*Aim:* Please arrange the records, from the line containing "Click the Tools For Office Runtime line" through the line containing "tap(311, 280)", as a two-column CSV with the headers text and answer. Give one row per record, with each field in double quotes and any line breaks within a field turned into spaces.

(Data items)
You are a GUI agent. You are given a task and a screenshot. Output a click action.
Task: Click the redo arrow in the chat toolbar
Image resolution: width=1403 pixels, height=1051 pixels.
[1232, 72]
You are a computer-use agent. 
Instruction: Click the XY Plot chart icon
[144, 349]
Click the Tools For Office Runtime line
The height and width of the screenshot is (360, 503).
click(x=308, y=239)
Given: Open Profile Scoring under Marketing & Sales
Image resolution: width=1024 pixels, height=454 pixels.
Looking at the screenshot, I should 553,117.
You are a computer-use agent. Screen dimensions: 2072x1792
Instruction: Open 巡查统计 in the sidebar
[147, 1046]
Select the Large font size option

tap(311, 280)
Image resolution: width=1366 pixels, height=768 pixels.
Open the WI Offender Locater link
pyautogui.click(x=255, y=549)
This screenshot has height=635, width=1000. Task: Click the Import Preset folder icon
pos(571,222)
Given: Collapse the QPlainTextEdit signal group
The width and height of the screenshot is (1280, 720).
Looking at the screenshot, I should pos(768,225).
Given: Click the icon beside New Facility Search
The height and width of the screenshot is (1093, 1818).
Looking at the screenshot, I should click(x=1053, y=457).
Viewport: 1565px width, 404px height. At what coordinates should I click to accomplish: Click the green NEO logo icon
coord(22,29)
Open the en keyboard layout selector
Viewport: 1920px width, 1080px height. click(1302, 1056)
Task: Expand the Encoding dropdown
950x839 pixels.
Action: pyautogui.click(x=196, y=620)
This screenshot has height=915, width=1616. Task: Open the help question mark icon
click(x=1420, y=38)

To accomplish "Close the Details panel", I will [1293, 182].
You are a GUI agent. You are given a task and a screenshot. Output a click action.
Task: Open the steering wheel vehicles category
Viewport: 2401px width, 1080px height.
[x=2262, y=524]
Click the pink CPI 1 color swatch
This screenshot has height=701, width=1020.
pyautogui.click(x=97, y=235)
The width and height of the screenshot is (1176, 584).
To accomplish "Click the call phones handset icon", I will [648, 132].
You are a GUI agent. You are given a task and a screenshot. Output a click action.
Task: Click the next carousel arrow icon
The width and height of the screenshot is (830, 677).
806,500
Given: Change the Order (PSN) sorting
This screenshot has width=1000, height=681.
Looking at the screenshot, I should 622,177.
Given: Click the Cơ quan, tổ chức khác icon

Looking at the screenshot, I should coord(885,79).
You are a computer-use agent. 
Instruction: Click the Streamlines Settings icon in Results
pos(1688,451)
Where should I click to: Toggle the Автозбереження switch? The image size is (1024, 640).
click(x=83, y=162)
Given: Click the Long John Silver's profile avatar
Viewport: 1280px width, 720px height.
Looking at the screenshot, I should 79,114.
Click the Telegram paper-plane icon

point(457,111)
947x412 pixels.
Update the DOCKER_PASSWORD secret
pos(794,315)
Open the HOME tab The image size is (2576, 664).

*Output of the exercise:*
text,answer
"Click the Tools For Office Runtime line The height and width of the screenshot is (360, 503).","click(x=308, y=239)"
"Given: Open Profile Scoring under Marketing & Sales Image resolution: width=1024 pixels, height=454 pixels.","Looking at the screenshot, I should 553,117."
"You are a computer-use agent. Screen dimensions: 2072x1792 Instruction: Open 巡查统计 in the sidebar","[147, 1046]"
"Select the Large font size option","tap(311, 280)"